Since the advent of Web services, and other distributed computing standards for that matter, we’ve been wrestling with the notion of identity and how to manage it. Truth-be-told identity management has been put on the back burning are organization attempt to get their first Web services projects up-and-running. However, as Web services become more pervasive, this is an issue that is getting more attention.
With the increasing interest in identity management, so has risen the need for standards to better define this space. These standards are all aiming at binding together identity management systems within all organization into a unified whole, allowing for everyone to be know to everyone else, securely. To that point, let’s examine the emerging standards, along with notion of federated identity management.
Who Are You?
So, why do we need identity management? It’s the fact that Web services are not for internal use anymore, and those who leverage Web services (consumers), or produce Web services (provider), need to know known to each, else we risk invoking malicious or incorrect behavior, which could cost us dearly. This is clearly the case within trading communities that leverage Web services. Many outside organizations are binding to your services and you to theirs, and the potential for disaster increases, unless you know just who you’re dealing with.
Identity is important in the growth of sensitive data and confidential relationships online. Lacking identities there is no way to provide certain users with access to certain resources.
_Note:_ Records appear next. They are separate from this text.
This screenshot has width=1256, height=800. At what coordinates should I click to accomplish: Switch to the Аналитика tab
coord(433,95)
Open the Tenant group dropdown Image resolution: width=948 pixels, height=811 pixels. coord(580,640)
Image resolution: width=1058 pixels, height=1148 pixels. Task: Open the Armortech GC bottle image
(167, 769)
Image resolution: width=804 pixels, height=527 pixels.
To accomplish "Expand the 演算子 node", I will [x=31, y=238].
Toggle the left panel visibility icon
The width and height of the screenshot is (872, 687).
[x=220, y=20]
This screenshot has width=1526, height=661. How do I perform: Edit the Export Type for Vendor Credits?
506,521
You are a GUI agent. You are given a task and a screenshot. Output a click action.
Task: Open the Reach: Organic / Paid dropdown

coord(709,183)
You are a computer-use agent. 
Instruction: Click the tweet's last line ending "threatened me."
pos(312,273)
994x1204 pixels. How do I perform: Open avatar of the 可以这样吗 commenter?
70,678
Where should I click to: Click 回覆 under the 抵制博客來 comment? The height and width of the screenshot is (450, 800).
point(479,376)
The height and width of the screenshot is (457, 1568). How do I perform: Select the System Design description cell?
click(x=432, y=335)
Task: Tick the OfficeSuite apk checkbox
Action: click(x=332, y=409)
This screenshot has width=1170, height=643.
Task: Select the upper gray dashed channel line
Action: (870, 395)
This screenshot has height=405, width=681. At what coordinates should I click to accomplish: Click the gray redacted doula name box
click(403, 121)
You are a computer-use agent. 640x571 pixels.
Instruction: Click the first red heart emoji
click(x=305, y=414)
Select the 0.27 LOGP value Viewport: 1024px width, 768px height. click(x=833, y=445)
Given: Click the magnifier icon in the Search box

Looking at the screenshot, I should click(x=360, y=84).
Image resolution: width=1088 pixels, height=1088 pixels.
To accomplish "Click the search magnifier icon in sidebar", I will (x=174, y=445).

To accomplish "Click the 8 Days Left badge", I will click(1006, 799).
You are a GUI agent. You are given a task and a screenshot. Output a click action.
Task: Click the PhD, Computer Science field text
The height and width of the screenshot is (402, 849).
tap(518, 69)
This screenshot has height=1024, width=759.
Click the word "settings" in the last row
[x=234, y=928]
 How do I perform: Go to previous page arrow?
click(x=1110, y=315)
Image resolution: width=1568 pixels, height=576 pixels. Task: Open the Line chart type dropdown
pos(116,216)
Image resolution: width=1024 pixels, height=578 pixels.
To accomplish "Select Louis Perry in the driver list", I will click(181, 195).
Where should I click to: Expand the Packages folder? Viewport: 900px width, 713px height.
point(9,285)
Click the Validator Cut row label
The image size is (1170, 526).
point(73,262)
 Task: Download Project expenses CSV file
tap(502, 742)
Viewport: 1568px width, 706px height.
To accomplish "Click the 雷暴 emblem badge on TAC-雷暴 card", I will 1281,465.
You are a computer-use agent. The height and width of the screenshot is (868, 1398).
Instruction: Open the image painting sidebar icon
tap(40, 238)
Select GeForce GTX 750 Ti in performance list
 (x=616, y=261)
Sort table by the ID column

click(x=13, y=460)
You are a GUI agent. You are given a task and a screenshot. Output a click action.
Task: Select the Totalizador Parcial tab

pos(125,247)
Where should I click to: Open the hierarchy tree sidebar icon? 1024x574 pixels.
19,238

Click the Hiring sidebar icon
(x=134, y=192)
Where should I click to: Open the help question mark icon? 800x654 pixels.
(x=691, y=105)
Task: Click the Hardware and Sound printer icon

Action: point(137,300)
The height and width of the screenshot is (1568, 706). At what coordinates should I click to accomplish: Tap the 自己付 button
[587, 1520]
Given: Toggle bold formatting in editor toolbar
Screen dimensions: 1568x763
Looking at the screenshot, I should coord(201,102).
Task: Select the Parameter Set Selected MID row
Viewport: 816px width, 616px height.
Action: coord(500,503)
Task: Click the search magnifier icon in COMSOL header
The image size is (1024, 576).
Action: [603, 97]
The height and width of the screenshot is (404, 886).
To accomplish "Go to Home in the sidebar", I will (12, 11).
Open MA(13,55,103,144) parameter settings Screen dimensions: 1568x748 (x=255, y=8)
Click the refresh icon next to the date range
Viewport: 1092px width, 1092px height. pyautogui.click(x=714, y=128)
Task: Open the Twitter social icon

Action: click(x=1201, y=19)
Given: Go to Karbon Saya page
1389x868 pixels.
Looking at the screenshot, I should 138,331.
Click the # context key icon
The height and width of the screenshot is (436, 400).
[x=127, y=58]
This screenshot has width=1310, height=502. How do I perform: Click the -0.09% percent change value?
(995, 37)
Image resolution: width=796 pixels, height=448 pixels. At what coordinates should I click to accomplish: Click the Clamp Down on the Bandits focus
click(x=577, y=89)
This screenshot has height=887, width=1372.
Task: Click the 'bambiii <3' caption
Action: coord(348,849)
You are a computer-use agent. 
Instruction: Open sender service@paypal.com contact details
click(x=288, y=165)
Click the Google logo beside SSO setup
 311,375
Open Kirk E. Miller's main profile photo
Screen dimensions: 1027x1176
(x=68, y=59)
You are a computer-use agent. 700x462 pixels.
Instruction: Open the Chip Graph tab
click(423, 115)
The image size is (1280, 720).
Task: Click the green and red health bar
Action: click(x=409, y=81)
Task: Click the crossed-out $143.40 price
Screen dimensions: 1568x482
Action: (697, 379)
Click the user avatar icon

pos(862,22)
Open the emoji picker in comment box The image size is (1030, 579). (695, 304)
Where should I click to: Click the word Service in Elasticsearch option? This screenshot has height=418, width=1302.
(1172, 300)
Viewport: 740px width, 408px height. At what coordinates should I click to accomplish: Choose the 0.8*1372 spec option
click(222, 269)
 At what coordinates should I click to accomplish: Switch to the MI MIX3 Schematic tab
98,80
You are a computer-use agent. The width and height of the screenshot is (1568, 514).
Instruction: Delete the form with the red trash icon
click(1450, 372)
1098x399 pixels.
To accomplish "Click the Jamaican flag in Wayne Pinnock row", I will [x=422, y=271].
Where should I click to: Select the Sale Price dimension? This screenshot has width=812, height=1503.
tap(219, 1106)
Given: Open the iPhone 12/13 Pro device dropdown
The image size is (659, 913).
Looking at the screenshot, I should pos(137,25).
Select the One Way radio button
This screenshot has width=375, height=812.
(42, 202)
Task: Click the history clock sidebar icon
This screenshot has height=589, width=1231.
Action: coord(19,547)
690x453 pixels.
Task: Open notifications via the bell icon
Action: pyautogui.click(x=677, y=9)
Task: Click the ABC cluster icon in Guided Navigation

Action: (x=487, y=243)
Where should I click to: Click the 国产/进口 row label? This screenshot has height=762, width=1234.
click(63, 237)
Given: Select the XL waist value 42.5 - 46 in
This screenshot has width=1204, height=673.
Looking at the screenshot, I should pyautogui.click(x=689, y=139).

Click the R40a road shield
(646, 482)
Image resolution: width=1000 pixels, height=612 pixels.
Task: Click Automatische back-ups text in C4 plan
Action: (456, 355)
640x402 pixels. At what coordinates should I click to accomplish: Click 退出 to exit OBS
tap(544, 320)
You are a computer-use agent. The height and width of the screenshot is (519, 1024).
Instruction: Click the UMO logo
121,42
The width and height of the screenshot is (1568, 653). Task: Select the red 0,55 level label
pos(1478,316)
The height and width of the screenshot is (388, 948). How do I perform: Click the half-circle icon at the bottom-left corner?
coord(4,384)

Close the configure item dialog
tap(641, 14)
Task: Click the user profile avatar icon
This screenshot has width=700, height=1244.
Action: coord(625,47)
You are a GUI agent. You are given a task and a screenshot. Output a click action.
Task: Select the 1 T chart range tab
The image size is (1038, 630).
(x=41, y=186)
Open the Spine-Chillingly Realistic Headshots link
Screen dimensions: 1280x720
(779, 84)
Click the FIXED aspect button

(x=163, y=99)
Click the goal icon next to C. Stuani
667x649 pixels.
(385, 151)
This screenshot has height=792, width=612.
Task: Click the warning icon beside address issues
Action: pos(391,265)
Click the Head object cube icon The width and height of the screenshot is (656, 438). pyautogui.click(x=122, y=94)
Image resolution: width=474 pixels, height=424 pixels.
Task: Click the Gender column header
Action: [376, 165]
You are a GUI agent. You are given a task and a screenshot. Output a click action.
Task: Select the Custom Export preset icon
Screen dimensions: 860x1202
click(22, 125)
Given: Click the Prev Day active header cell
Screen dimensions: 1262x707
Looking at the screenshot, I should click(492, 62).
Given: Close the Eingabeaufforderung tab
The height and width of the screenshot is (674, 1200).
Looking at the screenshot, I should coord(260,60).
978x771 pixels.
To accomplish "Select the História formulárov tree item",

Today, we use managed identities, including different user names, passwords, and other identifying attributes. The same person may have links to many organizations, including frequent flyer sites, banking sites, employee benefit sites, etc. Perhaps you have a list of user names and passwords in your drawer today.
The number of identities that we have creates a challenge. We’ve all written down user IDs and passwords on sticky notes just to remember them. Moreover, IT organizations find it increasingly difficult to manage the profusion of identity databases, even within their own organization. The problem becomes more of an issue as we extend our reach outside of the firewall, inter-organization. Enter federated identity and potential solution to this problem.
Federated identity, including supporting standards, such as those from OASIS and the Liberty Alliance project are defining mechanisms that organizations may employ to share identity information between domains. While most understand the value of an identity management systems internal to an enterprise, federated identity presents a new set of problems, and an opportunity for solutions.